When asked to factor $0.064 {a}^{3} + 8 {y}^{9}$, the first things I notice are the addition and the ${a}^{3}$ -- a cube.
Then "Oh, look, $8$ is a cube and, so is ${y}^{9}$".

(${2}^{3} = 8$ and ${\left({y}^{3}\right)}^{3} = {y}^{9}$)
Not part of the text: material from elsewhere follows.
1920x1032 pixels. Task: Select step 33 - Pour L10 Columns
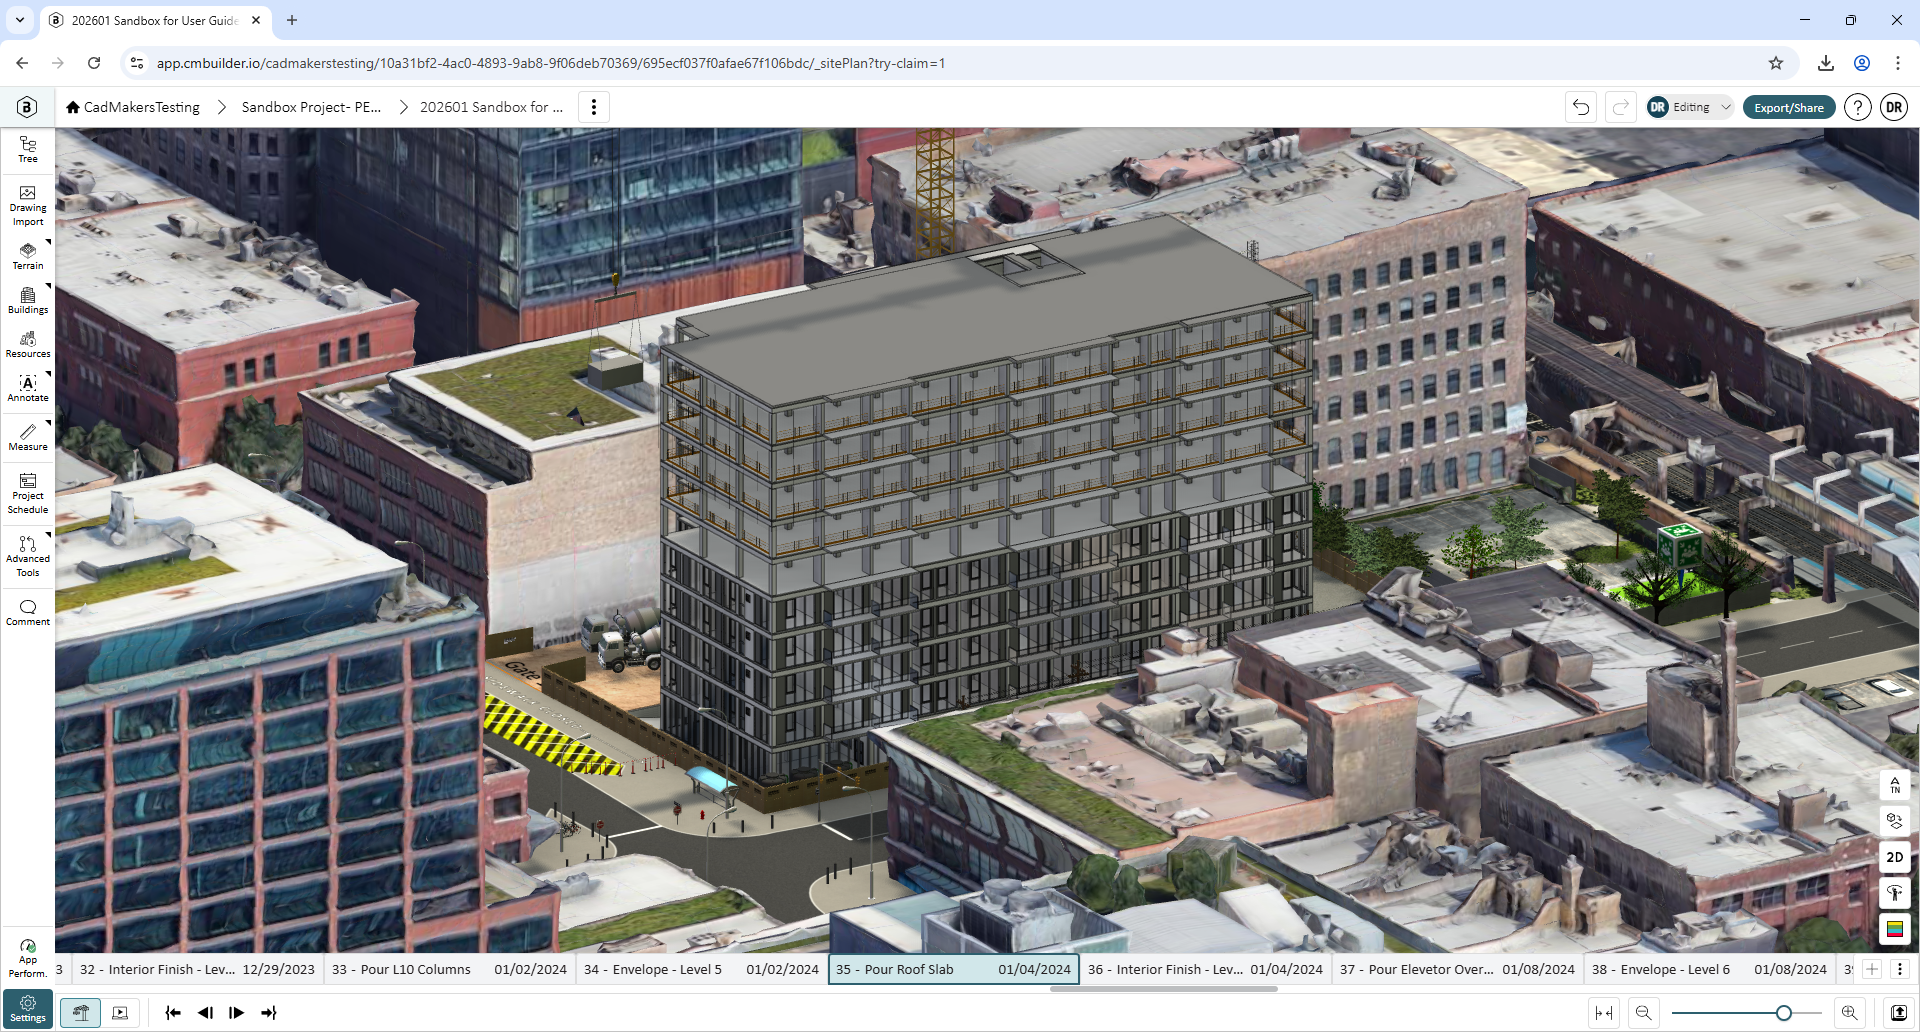449,969
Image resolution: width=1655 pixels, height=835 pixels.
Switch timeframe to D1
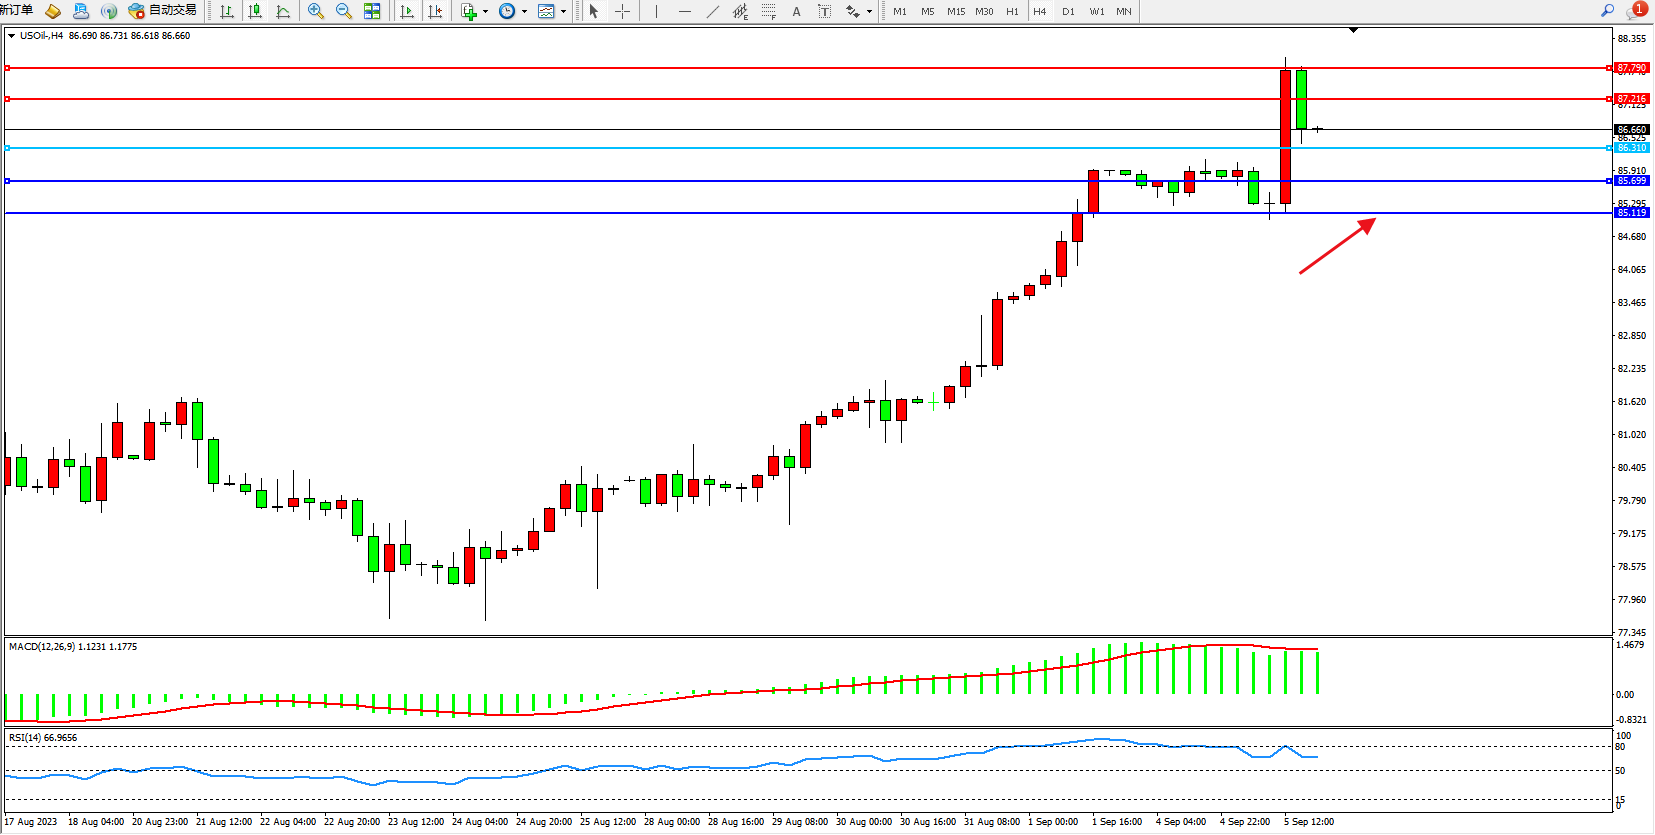coord(1068,11)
So, I'm thinking maybe it's a sum of two cubes.

But what about that $0.064$?

Well, 3 right of the decimal is 1000ths and that's dividing by 1,000 which is ${10}^{3}$, that is: $\frac{\textcolor{w h i t e}{64}}{1000} = \frac{\textcolor{w h i t e}{64}}{10} ^ 3$

OK, so $0.064 = \frac{64}{100} = \frac{64}{10} ^ 3$

So all I'm left wondering about is the $64$

I cross my fingers and start trying numbers.
${2}^{3}$ is only $8$,
${3}^{3}$ is an odd number, it can't be $64$
${4}^{3} = 4 \cdot 16 = 64$ and there it is:

$0.064 {a}^{3} + 8 {y}^{9} = \textcolor{red}{{\left(\frac{4}{10} a\right)}^{3}} + {\left(2 {y}^{3}\right)}^{3}$

Use the rule I've memorized:

$\textcolor{red}{{u}^{3}} + {v}^{3} = \left(\textcolor{red}{u} + v\right) \left(\textcolor{red}{{u}^{2}} - \textcolor{red}{u} v + {v}^{2}\right)$ to get:

$\textcolor{red}{{\left(\frac{4}{10} a\right)}^{3}} + {\left(2 {y}^{3}\right)}^{3} = \left[\textcolor{red}{\left(\frac{4}{10} a\right)} + \left(2 {y}^{3}\right)\right] \left[\textcolor{red}{{\left(\frac{4}{10} a\right)}^{2}} + \textcolor{red}{\left(\frac{4}{10} a\right)} \left(2 {y}^{3}\right) + {\left(2 {y}^{3}\right)}^{2}\right]$

$= \left[\left(\frac{4}{10} a\right) + \left(2 {y}^{3}\right)\right] \left[\left(\frac{16}{100} {a}^{2}\right) + \left(\frac{4}{10} a\right) \left(2 {y}^{3}\right) + \left(4 {y}^{6}\right)\right]$

$= \left[0.4 a + 2 {y}^{3}\right] \left[0.16 {a}^{2} + 0.4 a \cdot 2 {y}^{3} + 4 {y}^{6}\right]$

$= \left[0.4 a + 2 {y}^{3}\right] \left[0.16 {a}^{2} + 0.8 a {y}^{3} + 4 {y}^{6}\right]$.